[start STORED DATA]
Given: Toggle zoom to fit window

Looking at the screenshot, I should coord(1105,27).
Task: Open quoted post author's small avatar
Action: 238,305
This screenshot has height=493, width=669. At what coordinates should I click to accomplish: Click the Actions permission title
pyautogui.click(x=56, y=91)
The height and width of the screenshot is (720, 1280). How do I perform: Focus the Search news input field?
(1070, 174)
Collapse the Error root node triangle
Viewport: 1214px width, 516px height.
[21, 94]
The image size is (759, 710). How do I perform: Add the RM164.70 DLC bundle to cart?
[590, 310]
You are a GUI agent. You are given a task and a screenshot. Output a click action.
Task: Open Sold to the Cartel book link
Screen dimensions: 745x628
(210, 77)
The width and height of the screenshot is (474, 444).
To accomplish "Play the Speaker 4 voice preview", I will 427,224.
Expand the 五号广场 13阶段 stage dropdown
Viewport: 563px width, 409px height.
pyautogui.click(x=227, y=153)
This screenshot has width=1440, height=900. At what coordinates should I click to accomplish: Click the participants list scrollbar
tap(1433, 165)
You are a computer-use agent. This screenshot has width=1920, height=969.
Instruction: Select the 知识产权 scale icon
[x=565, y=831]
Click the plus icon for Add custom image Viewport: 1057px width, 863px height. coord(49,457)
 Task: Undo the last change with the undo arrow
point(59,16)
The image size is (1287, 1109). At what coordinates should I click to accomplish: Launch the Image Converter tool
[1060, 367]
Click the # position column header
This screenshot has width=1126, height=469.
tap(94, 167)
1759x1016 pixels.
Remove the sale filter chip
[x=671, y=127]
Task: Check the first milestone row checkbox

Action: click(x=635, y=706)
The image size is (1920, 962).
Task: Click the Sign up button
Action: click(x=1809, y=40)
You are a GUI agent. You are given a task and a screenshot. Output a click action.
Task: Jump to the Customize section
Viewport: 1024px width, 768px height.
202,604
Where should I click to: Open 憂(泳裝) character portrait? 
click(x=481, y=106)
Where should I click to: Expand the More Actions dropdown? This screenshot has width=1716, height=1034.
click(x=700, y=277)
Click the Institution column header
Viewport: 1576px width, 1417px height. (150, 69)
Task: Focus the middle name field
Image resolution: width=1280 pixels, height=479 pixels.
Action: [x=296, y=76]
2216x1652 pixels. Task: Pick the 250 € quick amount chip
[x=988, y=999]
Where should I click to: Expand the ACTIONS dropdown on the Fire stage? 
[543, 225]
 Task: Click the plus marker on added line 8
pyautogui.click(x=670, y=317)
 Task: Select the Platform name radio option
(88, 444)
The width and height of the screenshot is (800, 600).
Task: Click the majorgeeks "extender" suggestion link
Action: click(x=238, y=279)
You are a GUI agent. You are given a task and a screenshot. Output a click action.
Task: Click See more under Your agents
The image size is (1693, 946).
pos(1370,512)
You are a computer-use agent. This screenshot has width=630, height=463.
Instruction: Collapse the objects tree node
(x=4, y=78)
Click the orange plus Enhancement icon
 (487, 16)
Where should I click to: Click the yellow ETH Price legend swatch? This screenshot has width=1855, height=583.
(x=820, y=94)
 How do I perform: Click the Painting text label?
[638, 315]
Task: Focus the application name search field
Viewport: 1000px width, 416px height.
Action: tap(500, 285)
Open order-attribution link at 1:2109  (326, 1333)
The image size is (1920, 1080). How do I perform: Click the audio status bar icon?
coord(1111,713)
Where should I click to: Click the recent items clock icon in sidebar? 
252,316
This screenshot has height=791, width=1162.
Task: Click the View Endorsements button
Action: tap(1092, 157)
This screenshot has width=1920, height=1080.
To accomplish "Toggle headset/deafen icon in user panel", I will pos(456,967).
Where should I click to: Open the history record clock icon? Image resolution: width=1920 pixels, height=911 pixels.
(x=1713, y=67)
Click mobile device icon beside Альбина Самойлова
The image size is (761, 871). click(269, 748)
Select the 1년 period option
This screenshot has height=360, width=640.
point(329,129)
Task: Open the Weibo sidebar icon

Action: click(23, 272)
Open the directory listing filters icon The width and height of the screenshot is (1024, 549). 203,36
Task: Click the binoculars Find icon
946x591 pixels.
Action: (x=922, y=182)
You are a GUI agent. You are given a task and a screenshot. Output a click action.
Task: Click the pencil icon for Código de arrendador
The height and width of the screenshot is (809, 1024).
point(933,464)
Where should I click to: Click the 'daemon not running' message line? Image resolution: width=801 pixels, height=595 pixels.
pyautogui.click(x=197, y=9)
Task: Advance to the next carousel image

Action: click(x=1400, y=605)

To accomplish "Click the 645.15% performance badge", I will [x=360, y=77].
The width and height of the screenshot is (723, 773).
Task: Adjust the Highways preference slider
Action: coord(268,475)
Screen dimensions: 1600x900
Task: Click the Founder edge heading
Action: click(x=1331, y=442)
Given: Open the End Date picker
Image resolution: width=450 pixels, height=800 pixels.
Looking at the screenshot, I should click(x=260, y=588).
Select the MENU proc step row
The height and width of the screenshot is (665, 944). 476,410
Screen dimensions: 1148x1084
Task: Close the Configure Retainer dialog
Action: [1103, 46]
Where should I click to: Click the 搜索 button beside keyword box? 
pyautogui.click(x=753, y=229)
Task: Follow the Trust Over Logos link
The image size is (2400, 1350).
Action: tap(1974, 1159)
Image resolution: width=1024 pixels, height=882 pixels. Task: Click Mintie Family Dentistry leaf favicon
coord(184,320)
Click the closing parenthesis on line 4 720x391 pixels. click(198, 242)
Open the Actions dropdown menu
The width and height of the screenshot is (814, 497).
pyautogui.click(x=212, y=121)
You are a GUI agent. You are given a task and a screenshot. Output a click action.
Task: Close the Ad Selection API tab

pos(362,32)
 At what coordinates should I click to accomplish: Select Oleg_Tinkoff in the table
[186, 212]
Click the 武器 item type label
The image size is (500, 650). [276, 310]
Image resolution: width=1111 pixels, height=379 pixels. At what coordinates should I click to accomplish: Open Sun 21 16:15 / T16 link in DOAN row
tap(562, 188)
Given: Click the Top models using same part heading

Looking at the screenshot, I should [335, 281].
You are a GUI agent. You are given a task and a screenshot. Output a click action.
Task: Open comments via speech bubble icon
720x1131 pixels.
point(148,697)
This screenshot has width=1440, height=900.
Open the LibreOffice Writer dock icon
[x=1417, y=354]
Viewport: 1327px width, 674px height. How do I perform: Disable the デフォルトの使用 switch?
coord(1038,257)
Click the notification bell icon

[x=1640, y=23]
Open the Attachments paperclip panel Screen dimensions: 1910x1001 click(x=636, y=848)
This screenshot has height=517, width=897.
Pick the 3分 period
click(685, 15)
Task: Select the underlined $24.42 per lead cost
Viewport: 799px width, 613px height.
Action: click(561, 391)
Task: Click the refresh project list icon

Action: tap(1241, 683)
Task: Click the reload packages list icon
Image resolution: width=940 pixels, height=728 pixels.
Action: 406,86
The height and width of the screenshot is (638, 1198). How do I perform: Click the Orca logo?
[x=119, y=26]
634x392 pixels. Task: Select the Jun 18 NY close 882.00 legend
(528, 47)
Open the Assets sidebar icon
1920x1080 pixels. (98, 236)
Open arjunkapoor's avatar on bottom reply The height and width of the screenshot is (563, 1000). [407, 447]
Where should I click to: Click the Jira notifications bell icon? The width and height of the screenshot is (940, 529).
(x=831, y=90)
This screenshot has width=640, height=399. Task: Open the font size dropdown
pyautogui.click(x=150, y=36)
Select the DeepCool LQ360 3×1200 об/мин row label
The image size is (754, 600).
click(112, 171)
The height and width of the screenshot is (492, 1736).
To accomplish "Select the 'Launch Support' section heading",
[end STORED DATA]
* _TASK GOAL_
Count the lines in the records above that contain the string "node", treating uppercase and lowercase letters as different, and give only the number.

* _RESULT FOR THIS TASK_
2